M&S loans rarely-exhibited paintings to Leeds gallery

M&S loans rarely-exhibited paintings to Leeds gallery

M & S Group PLC Claude Monet, Automne à Jeufosse, 1884, lent by M & S Group PLC for the benefit of the CIty of LeedsM & S Group PLC
Claude Monet's Automne à Jeufosse has not been exhibited since 1963

A collection of art, including rarely-exhibited works by Monet, Lowry and Turner, has been loaned to a Leeds gallery by retailer Marks & Spencer.

The five paintings are being displayed at the Stanley & Audrey Burton Gallery, based at the University of Leeds.

M&S began in the city in 1884, when founder Michael Marks opened his first penny bazaar.

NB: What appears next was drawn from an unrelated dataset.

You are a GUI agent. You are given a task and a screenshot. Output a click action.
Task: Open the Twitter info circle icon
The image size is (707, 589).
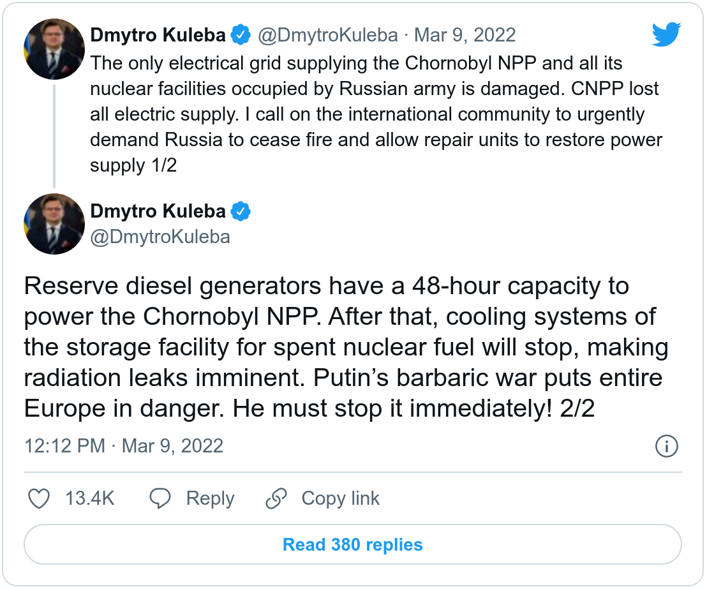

He would go on to merge with Tom Spencer in 1894.

The gallery described the loaned artworks as "formidable treasures".

University of Leeds art curator Layla Bloom said: "This loan helps us to expand the story of 20th Century British art display through our collection at The Stanley & Audrey Burton Gallery, whilst also making links to the fascinating history of Marks & Spencer, a British institution born here in Leeds."

Leeds University Library Galleries Lowry on display at the Stanley and Audrey Burton Gallery, University of LeedsLeeds University Library Galleries
Lowry's Market Stalls is among the pieces on display

The M&S Company Archive, which established its base at the University of Leeds in 2012, said loaning the five paintings enabled it to build on that relationship.

Company archivist Katharine Carter said it was very fitting for the "wonderful art treasures" to be experienced by a wider audience.

The public display comprises works by Claude Monet, LS Lowry, JMW Turner, Maurice de Vlaminck and Edward Seago.

Marks & Spencer Group PLC Section of Turner's Parthenon, the Morning after the Fire, 1792, lent by M & S Group PLC for the benefit of the City of LeedsMarks & Spencer Group PLC
Work attributed to JMW Turner is among the pieces on loan

The piece by Lowry is called Market Stalls and was commissioned to celebrate the opening of the Market Street M&S store in Manchester in 1961. It has not been on display since 1976.

The Pantheon, the Morning after the Fire, dates from 1792 and is attributed to the then 16-year-old Turner.

It shows the destruction of the Pantheon Assembly Rooms on London's Oxford Street, which became an M&S store in 1938.

It has never been on public display, according to the gallery.